I have been spending the last few days making hats. I started off making a couple for myself and then expanded out to making one for my friend’s mom out in Colorado, then I made one for the friend in Colorado and now I am working on a red hat for my mum. My mum looks fabulous in red, so I thought she needed to have a red hat. The next hat I’m going to make is for my step-father Gary. I think he needs a hat too, because he lives up north with it is awfully cold and who wants to have a cold head?
All my life, I have wanted to take care of everyone around me, even if it meant not taking the greatest care of myself. Don’t get me wrong, I love taking care of people. I believe God made me with a big enough heart to care for everyone around me. I wanted to comfort everyone. I wanted to make sure that everyone around me was A-OK.
There were times that I felt like I was the only one who could take care of things that were happening in my family and friend’s lives. I wanted to be there for anyone who needed me. I thought this is what God had made me to do. (I do know that it is irrational to think I could take care of everyone, but I was young then.)
If I wasn’t there to help them, what good was I doing? I was filled with anxiety and fear that I would lose someone close to me. Haven’t we all felt that anxiety? I know I filled my family and friends with that anxiety when I got sick. I still have that fear, especially now that my family is spread all over the United States. When the fear becomes more than I can handle, I turn to the Lord for help.
I think my anxiety and fear sometimes cripples me because I am terrified of losing those I care about. I know that each one of us has and end of our life here on earth and then we get to move in with our Father in heaven. But, I am not ready to think about the end.
I was there when my Grandmother passed away in the nursing home. I am grateful that I got to be with her when she went home to be with God. However, I don’t want anyone to go home to God right now. After dealing with my own cancer and my brother-in-law’s cancer, I know that our lives are fragile and that we all need to be ready to go home to God and I pray that everyone I know, is a believer and has given their heart to God.

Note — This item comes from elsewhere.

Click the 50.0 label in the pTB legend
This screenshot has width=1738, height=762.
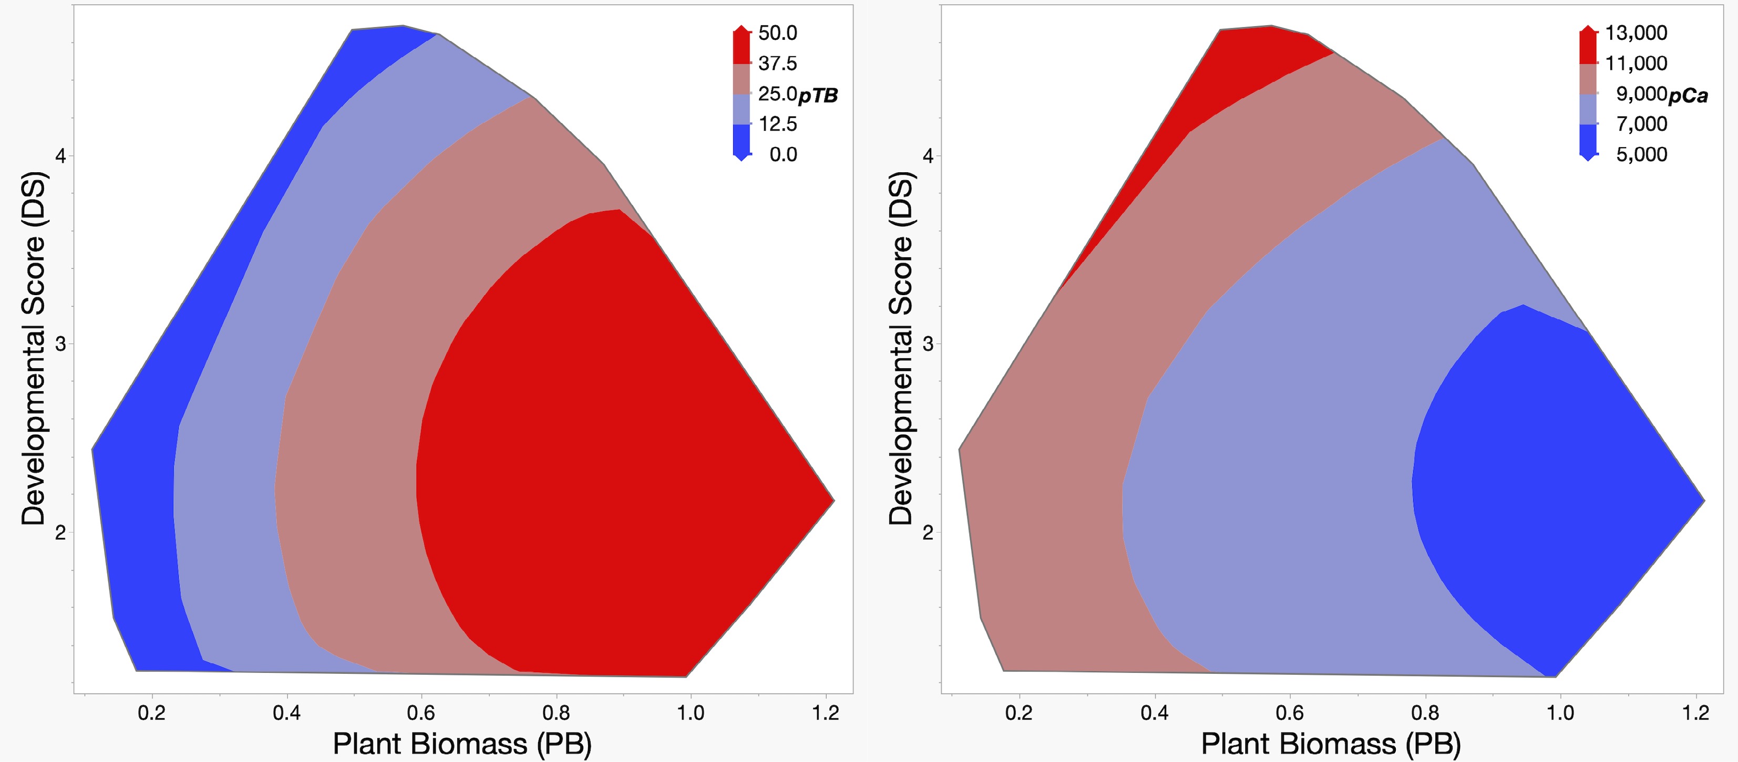(777, 33)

I now know that God still wants me to take care of those around me but, I don’t need to do it alone. God is here to help you and to help me. God has shown me that I need to focus on my own health. God and I have been through a lot with my own health and I know that he wants me to take care of myself, and sometimes that means that I need to take care of me first. If I don’t take care of me first, how can I help others?
I still want to help everyone with everything that is going on, if they need me too. The most powerful thing that I can offer to do for you is to pray for you. If you find yourself filled with anxiety, ask God to take it from you. He will give you the comfort you need.

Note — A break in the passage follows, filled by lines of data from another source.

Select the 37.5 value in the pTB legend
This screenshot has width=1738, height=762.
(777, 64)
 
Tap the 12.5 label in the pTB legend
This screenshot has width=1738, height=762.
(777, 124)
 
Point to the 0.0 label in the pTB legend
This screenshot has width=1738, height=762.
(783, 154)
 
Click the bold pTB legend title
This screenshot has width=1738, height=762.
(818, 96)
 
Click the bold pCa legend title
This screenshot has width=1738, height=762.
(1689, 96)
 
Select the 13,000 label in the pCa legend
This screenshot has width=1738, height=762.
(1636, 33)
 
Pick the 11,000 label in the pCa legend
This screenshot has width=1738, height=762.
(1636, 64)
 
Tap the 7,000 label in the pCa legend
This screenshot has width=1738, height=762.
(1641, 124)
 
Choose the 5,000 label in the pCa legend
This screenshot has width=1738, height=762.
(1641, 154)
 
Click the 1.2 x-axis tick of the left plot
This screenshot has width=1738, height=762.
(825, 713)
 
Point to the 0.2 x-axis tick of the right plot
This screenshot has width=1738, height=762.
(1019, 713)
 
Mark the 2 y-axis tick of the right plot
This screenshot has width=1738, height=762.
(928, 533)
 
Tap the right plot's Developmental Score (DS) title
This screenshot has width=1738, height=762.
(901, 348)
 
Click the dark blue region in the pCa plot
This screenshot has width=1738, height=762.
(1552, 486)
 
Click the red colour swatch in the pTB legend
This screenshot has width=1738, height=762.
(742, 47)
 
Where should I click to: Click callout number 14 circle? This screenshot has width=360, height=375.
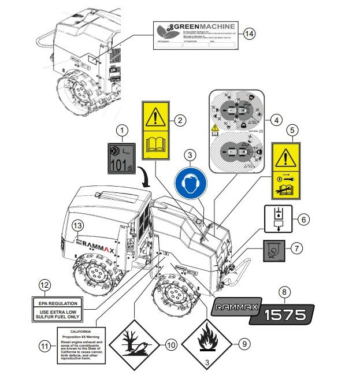[249, 33]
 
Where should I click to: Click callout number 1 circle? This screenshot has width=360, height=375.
[121, 131]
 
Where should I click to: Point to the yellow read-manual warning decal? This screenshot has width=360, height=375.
[157, 131]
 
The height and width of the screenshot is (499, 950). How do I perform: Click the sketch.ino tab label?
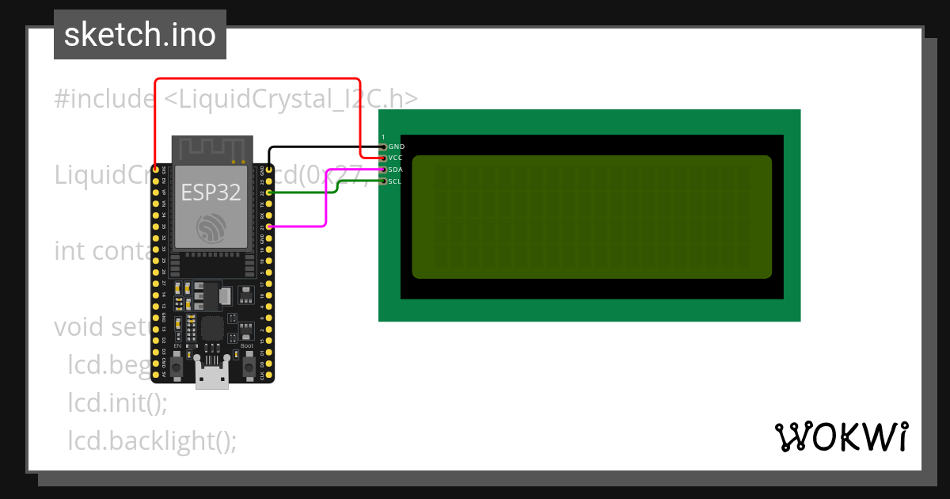(x=140, y=35)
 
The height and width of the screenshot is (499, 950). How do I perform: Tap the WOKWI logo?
(x=841, y=436)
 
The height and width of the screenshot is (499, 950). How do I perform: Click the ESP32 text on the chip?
(x=211, y=192)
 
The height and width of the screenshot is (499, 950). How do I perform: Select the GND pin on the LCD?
(x=384, y=147)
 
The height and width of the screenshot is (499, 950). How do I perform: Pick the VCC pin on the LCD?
(x=384, y=158)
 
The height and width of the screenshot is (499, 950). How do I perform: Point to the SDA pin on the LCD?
(x=384, y=170)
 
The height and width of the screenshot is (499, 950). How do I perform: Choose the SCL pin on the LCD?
(x=384, y=181)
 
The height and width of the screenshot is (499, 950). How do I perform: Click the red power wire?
(x=257, y=79)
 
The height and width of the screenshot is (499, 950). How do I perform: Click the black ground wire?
(x=325, y=147)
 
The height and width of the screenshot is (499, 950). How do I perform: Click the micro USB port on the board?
(x=212, y=375)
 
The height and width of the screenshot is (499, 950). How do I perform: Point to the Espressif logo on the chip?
(x=211, y=230)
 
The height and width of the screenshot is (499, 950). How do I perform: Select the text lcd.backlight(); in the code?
(x=152, y=440)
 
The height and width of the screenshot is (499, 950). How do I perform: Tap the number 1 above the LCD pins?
(x=383, y=137)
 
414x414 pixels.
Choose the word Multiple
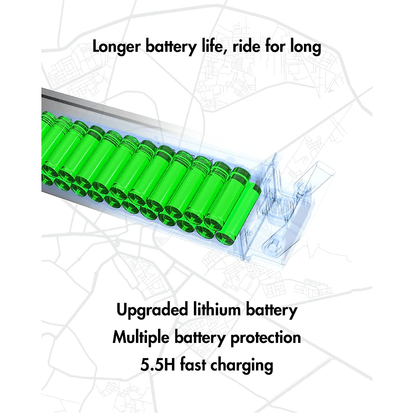[141, 337]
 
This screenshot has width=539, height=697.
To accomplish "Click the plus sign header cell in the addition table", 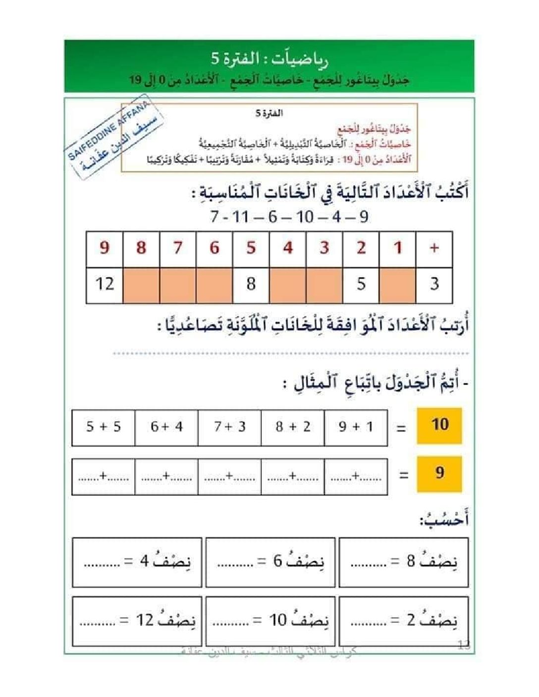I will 434,249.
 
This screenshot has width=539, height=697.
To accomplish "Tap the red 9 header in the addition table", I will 105,249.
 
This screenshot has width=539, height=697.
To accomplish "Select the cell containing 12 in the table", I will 105,285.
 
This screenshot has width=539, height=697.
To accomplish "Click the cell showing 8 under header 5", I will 251,285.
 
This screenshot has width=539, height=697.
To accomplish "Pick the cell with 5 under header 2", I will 361,285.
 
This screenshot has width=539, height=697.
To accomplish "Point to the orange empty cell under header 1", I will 398,285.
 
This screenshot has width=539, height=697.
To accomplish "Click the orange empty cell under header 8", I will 141,285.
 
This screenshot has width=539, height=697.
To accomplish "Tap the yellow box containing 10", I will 439,425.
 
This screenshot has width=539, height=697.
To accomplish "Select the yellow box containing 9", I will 439,474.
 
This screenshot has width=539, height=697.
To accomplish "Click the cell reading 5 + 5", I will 104,427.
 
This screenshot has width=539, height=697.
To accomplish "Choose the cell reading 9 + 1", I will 356,427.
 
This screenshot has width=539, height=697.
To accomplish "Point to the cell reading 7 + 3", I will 229,427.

Psalm 46:1-2 God is our refuge and strength, an ever-present help in trouble. Therefore we will not fear, though the earth give way and the mountain fall into the heart of the sea.
I still am asking that you pray for my family and for myself. I haven’t been feeling that well over the past couple of days. I am dealing with a lot of pain. I thank you for your continuing prayers and if I can pray for you, please let me know.
I pray that you have a blessed Monday.